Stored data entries
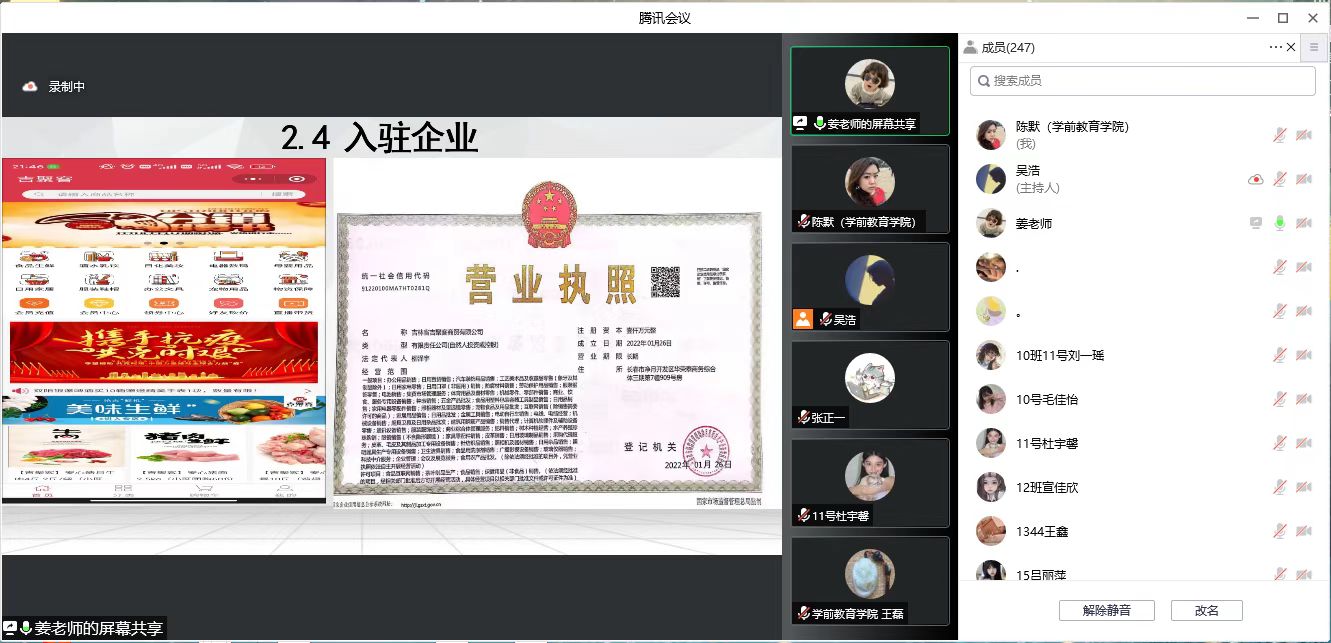Image resolution: width=1331 pixels, height=643 pixels.
Task: Open the hamburger menu at top right
Action: tap(1314, 47)
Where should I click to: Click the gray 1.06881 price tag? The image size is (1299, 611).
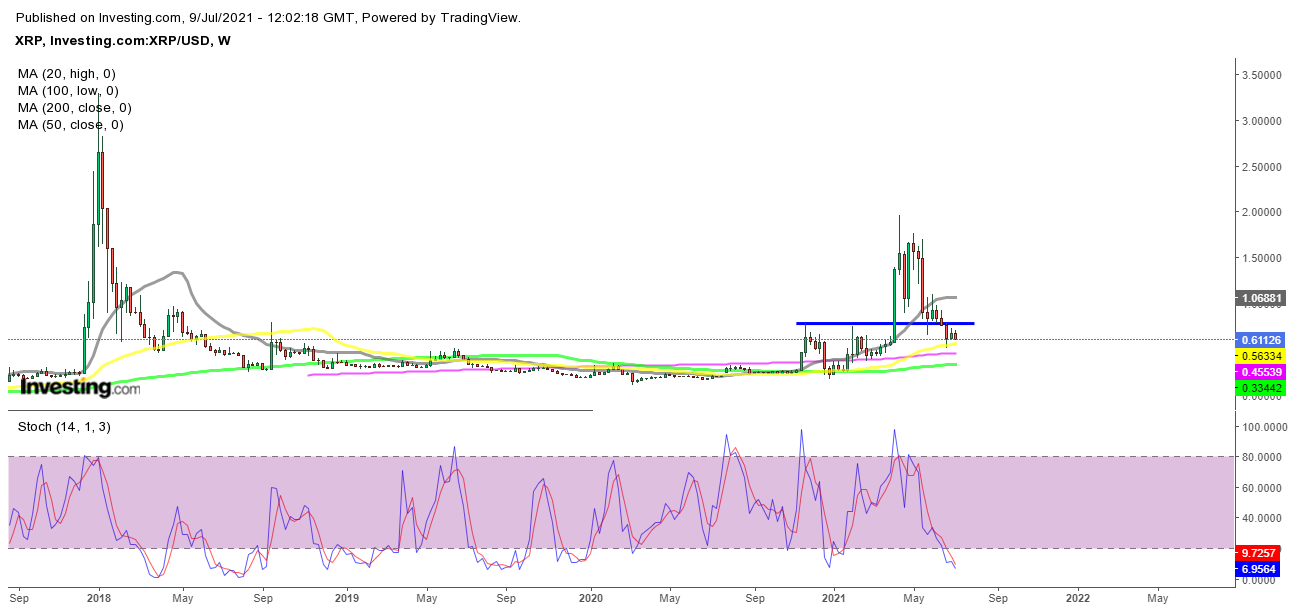tap(1263, 298)
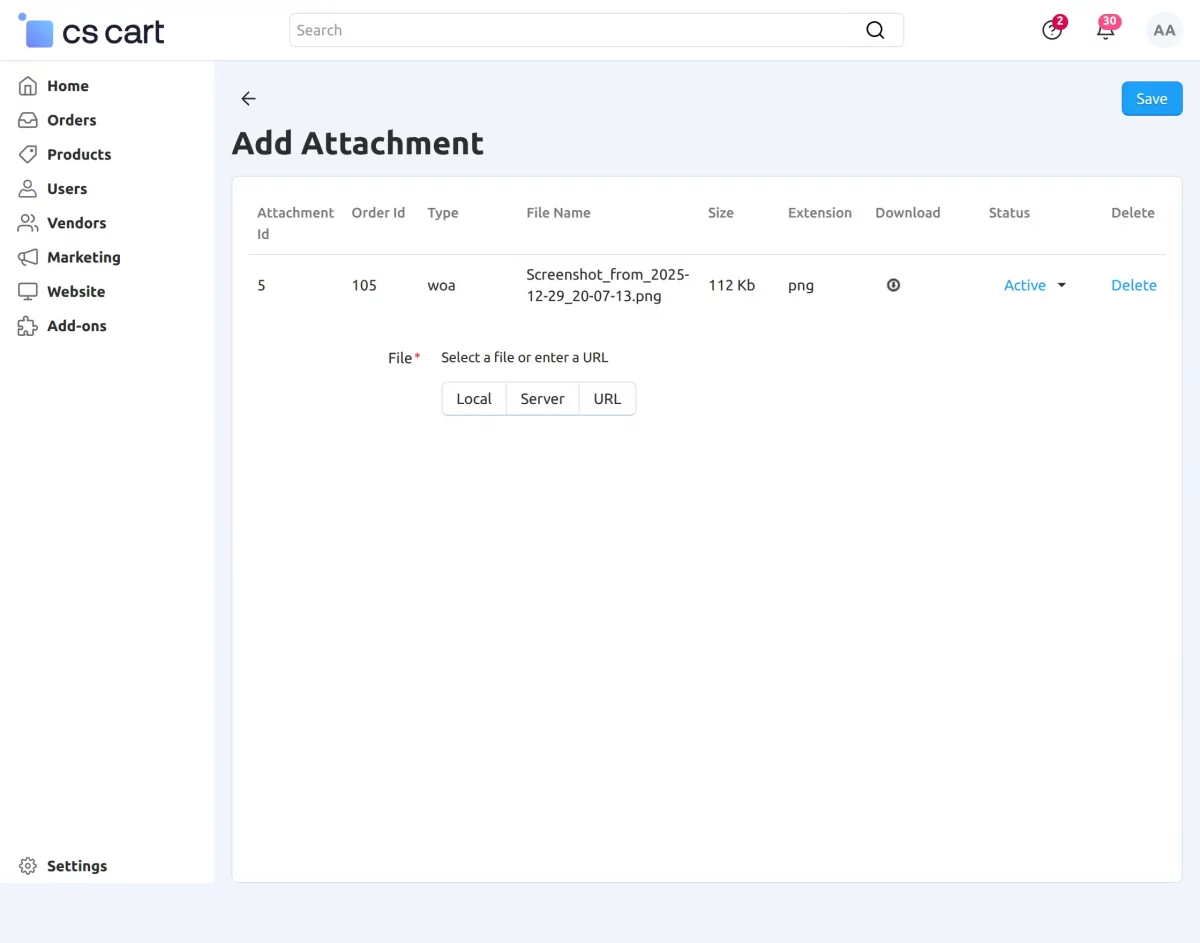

■ PROBLEM ■
Your answer must be an exact copy of the lines above, from the line that contains "Where should I" through the final line, with no pictures in it.

■ SOLUTION ■
Where should I click to: Click the gray 1.06881 price tag? The image size is (1299, 611).
tap(1263, 298)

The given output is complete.